= The exercise =
Edit the records from the line with "This screenshot has height=585, width=1756." up to and including the line with "coord(115,19)" by changing "previous folder" to "parent folder". Reproduce only those lines, with everything else left as it is.

= Provided records =
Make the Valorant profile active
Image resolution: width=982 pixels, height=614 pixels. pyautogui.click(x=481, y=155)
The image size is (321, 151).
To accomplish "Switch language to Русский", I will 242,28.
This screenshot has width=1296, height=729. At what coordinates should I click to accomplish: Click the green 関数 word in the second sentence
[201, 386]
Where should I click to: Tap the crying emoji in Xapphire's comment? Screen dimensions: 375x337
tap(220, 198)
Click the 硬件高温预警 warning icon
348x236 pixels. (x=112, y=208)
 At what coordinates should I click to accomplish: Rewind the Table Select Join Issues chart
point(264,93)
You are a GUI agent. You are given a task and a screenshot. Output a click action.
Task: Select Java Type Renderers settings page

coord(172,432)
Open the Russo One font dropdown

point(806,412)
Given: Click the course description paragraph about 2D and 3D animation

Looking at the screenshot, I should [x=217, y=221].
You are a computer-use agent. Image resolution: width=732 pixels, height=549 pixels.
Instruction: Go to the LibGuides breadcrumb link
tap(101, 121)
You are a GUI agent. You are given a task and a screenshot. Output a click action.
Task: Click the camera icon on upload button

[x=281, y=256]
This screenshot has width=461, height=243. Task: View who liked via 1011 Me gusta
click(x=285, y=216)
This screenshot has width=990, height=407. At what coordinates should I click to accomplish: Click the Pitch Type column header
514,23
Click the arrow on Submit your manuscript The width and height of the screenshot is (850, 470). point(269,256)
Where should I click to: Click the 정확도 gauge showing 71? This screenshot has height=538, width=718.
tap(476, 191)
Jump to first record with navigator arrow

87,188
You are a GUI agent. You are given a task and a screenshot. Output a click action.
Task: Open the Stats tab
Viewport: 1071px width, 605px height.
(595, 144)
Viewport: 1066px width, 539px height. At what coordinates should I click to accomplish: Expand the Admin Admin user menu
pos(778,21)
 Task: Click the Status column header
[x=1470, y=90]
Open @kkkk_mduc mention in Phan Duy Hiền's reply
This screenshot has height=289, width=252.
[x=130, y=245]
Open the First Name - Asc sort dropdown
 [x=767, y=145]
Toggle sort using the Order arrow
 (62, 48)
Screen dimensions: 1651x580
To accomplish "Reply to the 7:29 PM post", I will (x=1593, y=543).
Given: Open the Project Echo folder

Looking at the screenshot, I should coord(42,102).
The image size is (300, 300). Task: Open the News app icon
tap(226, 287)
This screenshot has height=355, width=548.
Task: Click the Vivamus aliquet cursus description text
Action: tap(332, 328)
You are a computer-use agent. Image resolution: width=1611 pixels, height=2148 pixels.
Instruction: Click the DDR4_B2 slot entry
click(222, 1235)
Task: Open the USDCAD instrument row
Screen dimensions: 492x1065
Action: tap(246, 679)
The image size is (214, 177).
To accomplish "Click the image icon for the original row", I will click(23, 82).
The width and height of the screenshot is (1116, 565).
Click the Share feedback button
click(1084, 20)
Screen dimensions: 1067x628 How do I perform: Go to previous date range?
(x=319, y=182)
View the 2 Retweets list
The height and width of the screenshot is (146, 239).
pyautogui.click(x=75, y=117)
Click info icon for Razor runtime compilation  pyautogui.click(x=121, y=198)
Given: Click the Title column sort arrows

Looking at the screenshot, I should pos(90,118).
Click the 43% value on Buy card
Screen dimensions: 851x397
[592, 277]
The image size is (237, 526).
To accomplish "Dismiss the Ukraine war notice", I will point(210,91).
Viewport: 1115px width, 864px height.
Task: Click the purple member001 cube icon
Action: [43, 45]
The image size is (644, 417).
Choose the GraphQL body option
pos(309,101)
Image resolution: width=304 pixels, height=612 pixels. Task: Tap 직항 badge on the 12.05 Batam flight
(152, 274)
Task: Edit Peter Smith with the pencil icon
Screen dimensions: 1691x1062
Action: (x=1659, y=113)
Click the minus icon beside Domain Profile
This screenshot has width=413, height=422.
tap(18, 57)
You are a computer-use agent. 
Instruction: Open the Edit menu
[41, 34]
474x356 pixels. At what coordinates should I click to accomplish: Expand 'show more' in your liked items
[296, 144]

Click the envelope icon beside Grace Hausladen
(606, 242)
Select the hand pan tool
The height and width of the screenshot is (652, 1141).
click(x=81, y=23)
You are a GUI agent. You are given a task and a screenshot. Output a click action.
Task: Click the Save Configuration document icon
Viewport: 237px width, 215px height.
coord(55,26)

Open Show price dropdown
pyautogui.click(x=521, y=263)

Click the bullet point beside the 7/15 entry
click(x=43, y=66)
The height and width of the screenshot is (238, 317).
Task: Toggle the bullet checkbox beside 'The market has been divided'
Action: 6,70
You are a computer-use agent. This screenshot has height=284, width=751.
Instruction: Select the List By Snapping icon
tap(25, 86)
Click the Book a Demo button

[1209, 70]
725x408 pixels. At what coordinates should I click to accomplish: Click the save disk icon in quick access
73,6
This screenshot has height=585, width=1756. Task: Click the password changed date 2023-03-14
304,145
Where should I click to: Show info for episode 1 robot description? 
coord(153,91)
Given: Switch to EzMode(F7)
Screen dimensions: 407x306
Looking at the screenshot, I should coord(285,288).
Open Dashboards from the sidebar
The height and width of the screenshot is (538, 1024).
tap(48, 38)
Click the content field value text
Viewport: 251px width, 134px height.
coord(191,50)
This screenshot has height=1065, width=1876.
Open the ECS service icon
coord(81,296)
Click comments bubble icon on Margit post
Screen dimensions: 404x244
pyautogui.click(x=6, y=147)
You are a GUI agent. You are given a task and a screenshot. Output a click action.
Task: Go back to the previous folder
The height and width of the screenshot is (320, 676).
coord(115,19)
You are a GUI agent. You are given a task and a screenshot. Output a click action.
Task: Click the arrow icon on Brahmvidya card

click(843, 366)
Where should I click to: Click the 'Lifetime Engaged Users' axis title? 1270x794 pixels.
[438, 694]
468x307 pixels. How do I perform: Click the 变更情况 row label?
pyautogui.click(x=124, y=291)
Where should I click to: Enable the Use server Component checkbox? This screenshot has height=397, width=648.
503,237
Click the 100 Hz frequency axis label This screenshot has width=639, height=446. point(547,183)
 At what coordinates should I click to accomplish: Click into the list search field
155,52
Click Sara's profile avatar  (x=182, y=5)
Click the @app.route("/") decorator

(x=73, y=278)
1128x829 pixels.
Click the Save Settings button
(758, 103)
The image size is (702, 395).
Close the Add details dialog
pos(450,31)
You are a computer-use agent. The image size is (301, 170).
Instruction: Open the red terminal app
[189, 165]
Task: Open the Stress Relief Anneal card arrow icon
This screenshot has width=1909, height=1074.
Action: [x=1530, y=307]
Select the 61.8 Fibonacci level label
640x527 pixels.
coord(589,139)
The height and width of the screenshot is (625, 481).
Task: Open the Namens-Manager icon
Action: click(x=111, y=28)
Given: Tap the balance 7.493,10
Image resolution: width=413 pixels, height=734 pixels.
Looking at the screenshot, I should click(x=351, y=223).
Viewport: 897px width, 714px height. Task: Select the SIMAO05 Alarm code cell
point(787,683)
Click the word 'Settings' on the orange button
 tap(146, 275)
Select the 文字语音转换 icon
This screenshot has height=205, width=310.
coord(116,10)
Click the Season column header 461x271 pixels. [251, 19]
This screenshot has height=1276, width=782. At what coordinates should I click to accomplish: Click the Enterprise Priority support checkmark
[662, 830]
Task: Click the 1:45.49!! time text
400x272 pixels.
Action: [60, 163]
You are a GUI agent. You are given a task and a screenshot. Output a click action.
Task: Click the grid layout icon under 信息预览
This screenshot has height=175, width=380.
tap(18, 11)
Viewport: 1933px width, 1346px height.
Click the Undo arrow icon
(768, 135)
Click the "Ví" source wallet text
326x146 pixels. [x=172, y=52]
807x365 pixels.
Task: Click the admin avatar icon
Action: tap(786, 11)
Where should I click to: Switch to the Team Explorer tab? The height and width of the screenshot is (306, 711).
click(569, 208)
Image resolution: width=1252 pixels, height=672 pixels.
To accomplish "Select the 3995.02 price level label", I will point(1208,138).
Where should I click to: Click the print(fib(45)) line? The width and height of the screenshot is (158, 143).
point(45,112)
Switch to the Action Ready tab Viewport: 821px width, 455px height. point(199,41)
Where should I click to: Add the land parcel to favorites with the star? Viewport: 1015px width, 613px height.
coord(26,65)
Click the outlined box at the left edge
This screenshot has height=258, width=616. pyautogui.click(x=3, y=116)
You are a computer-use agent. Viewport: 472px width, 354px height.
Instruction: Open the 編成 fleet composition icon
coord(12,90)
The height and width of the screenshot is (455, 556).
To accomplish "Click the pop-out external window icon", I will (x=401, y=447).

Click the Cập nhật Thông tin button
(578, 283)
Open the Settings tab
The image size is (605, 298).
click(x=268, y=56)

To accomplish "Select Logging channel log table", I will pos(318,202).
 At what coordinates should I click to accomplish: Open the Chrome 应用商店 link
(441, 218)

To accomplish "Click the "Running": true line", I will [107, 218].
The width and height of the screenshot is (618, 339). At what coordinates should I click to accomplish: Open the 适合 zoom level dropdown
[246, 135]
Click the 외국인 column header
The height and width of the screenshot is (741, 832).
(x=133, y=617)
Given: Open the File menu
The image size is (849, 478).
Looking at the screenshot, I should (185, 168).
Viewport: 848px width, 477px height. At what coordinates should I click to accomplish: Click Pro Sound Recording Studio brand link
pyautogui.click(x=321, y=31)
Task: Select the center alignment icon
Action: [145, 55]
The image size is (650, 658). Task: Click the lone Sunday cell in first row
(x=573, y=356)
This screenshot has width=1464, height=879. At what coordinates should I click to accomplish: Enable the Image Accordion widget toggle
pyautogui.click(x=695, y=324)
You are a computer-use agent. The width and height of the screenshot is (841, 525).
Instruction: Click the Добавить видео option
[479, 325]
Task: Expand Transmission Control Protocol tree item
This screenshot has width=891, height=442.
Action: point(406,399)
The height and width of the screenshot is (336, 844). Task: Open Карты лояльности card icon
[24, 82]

= Solution to the exercise =
This screenshot has height=585, width=1756. Task: Click the password changed date 2023-03-14
304,145
Where should I click to: Show info for episode 1 robot description? 
coord(153,91)
Given: Switch to EzMode(F7)
Screen dimensions: 407x306
Looking at the screenshot, I should coord(285,288).
Open Dashboards from the sidebar
The height and width of the screenshot is (538, 1024).
tap(48, 38)
Click the content field value text
Viewport: 251px width, 134px height.
coord(191,50)
This screenshot has height=1065, width=1876.
Open the ECS service icon
coord(81,296)
Click comments bubble icon on Margit post
Screen dimensions: 404x244
pyautogui.click(x=6, y=147)
You are a GUI agent. You are given a task and a screenshot. Output a click action.
Task: Go back to the parent folder
The height and width of the screenshot is (320, 676).
coord(115,19)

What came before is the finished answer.